### Recorded data:
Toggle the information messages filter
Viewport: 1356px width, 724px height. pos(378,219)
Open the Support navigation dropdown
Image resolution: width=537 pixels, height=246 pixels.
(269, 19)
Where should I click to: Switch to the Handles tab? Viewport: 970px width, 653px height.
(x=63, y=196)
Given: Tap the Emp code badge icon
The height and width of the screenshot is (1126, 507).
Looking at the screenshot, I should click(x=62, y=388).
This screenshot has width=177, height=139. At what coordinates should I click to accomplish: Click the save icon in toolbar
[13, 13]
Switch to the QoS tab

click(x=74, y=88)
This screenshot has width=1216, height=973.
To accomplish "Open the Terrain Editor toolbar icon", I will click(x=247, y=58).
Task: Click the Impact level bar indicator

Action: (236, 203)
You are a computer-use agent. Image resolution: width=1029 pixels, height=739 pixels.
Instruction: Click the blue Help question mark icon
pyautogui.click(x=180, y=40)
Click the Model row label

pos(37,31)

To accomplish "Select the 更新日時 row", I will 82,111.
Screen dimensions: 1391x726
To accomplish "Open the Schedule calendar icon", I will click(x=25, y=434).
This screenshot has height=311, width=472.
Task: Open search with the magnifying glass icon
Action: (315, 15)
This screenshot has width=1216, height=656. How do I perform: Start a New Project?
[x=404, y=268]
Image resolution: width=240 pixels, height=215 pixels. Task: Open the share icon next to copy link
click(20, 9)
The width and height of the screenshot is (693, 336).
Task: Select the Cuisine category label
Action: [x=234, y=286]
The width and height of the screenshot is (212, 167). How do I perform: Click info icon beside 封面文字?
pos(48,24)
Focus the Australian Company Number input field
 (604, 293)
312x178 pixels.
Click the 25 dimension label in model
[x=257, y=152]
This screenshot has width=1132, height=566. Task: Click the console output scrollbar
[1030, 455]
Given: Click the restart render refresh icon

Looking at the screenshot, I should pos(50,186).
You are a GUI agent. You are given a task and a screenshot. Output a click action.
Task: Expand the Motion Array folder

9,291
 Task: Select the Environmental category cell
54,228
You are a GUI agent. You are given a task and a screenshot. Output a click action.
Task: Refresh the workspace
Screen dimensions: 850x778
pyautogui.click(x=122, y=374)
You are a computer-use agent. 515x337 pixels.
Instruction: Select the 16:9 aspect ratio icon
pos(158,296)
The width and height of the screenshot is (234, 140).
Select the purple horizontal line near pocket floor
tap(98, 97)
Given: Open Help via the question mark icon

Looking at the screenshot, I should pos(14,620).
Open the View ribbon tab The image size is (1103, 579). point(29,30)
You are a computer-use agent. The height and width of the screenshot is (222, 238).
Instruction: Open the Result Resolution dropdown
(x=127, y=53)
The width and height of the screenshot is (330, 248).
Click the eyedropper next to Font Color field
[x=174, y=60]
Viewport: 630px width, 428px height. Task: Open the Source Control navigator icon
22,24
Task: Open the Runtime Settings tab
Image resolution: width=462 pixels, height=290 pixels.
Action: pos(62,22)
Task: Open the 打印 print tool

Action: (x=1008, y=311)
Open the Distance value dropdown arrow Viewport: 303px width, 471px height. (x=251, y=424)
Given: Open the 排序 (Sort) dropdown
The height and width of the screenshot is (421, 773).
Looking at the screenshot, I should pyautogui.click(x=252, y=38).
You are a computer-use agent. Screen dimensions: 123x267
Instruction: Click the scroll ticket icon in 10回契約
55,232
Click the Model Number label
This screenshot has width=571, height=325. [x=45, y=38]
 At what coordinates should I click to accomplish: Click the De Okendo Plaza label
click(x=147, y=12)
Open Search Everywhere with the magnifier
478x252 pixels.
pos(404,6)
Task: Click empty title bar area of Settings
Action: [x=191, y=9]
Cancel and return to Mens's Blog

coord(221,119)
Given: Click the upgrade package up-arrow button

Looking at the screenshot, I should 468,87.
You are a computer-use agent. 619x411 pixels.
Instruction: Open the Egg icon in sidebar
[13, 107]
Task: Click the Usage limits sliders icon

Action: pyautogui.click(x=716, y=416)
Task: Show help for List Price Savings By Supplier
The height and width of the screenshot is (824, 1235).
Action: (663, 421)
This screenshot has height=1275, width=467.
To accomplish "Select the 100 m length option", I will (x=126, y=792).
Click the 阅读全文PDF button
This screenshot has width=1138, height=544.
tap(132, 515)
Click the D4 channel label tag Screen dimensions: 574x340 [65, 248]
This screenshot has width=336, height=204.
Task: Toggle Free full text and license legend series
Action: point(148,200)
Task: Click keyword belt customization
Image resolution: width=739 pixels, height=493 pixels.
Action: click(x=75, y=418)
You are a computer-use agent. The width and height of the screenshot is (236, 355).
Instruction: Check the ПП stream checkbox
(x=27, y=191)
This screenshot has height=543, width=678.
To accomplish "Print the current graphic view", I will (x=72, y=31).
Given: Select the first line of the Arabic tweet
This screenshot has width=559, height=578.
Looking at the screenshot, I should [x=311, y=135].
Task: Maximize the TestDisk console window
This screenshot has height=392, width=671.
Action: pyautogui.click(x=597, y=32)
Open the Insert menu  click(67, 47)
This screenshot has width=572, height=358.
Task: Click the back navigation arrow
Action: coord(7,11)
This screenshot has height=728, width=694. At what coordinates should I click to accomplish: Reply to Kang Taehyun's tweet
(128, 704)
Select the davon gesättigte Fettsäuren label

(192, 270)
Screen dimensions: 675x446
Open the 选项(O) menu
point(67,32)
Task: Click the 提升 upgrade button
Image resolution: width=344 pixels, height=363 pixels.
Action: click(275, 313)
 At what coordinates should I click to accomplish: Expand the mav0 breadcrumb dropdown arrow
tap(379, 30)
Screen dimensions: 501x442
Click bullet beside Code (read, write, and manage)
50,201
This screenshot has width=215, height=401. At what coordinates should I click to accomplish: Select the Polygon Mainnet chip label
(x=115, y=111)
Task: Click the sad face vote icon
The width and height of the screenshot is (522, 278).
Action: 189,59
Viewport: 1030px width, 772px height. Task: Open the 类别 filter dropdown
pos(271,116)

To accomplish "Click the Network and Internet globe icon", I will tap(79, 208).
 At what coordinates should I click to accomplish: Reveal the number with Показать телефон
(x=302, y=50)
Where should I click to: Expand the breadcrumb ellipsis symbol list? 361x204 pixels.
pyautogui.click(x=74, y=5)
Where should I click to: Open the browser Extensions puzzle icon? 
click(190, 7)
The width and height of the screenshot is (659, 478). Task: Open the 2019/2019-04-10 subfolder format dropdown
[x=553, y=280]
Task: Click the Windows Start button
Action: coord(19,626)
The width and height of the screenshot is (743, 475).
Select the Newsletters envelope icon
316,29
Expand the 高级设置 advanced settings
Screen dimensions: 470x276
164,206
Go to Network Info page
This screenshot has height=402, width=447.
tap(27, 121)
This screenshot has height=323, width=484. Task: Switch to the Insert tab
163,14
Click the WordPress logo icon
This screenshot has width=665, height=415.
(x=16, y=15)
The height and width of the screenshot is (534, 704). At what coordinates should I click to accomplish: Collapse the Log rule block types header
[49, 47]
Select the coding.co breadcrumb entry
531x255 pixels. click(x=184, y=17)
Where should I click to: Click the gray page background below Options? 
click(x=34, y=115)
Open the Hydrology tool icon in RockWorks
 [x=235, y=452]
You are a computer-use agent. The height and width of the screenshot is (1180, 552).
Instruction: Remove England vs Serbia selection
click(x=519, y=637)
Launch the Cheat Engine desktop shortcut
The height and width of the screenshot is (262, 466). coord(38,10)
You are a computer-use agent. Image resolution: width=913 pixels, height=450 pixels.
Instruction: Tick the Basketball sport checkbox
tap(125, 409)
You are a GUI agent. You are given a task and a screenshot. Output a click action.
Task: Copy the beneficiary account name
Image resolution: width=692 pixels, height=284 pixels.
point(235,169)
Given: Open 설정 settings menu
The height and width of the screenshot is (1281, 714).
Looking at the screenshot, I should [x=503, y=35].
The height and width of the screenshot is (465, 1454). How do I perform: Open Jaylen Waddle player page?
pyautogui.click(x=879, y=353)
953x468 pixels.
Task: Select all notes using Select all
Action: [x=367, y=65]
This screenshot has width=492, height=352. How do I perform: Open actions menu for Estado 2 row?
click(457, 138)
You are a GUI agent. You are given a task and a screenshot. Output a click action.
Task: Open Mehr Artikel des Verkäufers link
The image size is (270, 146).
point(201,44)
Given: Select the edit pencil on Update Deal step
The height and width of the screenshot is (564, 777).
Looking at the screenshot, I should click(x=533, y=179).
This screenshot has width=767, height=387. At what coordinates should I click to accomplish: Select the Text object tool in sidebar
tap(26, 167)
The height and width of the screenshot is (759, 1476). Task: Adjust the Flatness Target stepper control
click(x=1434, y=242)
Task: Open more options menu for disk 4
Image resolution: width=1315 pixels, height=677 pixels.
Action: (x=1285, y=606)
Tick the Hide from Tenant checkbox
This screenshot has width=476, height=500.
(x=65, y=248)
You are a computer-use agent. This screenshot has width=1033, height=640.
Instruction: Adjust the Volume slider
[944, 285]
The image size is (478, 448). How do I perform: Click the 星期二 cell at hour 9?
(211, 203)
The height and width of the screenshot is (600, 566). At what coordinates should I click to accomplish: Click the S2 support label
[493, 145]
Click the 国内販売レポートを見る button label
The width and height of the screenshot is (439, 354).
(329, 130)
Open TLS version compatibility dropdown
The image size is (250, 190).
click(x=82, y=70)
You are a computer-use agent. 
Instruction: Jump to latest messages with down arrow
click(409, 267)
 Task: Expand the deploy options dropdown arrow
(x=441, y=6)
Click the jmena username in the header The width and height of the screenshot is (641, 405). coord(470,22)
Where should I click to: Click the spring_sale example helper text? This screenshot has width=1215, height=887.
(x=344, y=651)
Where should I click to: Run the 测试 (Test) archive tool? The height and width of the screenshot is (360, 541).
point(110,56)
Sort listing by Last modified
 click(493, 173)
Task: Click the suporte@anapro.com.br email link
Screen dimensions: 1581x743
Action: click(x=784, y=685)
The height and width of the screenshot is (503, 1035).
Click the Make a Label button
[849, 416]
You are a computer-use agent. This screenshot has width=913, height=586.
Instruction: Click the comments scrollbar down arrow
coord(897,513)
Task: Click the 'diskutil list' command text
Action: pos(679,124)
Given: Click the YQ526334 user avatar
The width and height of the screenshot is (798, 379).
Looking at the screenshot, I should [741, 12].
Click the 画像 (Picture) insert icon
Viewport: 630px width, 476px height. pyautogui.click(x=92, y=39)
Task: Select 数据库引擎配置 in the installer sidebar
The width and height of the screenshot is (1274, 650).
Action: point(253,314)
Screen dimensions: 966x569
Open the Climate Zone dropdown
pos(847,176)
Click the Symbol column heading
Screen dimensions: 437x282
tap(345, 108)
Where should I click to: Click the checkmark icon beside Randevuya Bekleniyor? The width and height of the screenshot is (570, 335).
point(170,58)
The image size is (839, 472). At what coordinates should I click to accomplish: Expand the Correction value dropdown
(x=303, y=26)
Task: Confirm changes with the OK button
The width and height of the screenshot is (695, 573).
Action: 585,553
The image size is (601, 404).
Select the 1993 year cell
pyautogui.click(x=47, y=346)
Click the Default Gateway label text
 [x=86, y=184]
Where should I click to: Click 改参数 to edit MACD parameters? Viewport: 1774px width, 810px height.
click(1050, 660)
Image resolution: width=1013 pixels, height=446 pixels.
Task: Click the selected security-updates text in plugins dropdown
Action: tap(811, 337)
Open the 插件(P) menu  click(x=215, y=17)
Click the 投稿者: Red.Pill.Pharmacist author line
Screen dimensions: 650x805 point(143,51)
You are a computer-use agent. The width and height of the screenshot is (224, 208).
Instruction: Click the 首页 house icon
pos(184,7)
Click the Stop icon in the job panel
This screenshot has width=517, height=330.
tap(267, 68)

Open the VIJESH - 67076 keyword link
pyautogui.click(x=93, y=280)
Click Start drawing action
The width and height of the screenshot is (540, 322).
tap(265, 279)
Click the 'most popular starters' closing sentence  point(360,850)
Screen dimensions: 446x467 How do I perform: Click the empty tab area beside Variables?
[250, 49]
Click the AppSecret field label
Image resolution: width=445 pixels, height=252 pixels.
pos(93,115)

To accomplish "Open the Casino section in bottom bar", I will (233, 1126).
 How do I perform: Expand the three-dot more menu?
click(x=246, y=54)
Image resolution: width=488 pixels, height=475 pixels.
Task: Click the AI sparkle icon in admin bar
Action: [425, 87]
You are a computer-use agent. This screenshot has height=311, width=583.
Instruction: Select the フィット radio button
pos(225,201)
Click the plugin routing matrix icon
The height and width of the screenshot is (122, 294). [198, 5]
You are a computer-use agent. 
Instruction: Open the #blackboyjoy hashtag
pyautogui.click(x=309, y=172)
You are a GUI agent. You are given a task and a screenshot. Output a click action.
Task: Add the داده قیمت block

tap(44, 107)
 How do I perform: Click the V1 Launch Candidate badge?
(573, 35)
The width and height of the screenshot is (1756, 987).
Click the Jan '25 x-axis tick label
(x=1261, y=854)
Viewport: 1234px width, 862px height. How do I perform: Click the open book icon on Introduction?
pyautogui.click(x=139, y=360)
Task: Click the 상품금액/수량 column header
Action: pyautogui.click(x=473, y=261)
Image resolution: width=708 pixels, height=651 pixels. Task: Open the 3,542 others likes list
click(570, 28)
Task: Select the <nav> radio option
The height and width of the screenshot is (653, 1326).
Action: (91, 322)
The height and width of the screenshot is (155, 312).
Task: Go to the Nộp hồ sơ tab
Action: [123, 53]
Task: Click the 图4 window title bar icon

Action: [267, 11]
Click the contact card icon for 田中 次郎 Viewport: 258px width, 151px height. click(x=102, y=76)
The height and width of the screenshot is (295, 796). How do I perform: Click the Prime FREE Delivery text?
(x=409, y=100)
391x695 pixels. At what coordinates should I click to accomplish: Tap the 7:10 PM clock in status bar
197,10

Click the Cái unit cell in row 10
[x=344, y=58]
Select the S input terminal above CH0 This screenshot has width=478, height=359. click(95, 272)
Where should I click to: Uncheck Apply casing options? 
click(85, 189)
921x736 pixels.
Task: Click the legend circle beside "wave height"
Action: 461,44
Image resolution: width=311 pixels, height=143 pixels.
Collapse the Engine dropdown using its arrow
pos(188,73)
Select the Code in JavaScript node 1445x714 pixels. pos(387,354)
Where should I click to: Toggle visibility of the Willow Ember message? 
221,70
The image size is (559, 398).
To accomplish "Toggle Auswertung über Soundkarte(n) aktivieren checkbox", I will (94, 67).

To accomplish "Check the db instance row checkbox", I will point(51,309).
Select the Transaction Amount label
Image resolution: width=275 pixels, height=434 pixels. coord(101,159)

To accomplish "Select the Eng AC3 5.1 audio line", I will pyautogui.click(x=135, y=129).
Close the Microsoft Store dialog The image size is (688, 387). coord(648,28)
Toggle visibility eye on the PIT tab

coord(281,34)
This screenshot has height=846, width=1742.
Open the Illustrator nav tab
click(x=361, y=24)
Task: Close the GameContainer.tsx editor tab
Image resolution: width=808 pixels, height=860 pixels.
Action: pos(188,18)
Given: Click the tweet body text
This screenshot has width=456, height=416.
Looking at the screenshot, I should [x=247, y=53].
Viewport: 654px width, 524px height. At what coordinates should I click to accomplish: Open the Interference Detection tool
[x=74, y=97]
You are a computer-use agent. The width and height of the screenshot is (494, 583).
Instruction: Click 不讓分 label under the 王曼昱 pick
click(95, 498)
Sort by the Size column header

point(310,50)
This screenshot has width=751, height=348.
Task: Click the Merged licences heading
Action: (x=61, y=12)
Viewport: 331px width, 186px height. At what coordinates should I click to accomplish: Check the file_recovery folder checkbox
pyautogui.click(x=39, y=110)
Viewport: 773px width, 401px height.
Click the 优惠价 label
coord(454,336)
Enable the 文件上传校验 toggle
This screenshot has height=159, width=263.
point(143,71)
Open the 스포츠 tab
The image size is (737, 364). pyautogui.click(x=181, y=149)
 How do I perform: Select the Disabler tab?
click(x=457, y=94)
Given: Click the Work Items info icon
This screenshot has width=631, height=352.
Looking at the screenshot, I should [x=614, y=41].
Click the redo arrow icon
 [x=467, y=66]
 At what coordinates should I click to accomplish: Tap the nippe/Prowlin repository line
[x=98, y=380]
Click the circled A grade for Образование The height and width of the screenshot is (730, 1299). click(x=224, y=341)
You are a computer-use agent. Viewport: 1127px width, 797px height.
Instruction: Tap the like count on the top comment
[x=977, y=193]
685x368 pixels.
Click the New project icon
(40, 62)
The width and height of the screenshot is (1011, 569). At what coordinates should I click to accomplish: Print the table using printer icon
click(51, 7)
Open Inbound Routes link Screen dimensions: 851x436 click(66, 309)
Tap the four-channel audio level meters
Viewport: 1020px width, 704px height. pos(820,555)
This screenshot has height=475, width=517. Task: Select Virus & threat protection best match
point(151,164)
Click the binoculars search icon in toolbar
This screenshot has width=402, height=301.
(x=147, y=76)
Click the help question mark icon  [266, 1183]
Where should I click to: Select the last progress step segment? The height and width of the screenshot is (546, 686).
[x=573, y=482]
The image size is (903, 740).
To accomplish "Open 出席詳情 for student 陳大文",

### WHAT YOU HAVE TO DO:
Find the line that contains "This screenshot has width=402, height=301.". Repeat it and every line after it, exactly as written, up to and including the last line of the records above.

### EXPECTED OUTPUT:
This screenshot has width=402, height=301.
(x=147, y=76)
Click the help question mark icon  [266, 1183]
Where should I click to: Select the last progress step segment? The height and width of the screenshot is (546, 686).
[x=573, y=482]
The image size is (903, 740).
To accomplish "Open 出席詳情 for student 陳大文",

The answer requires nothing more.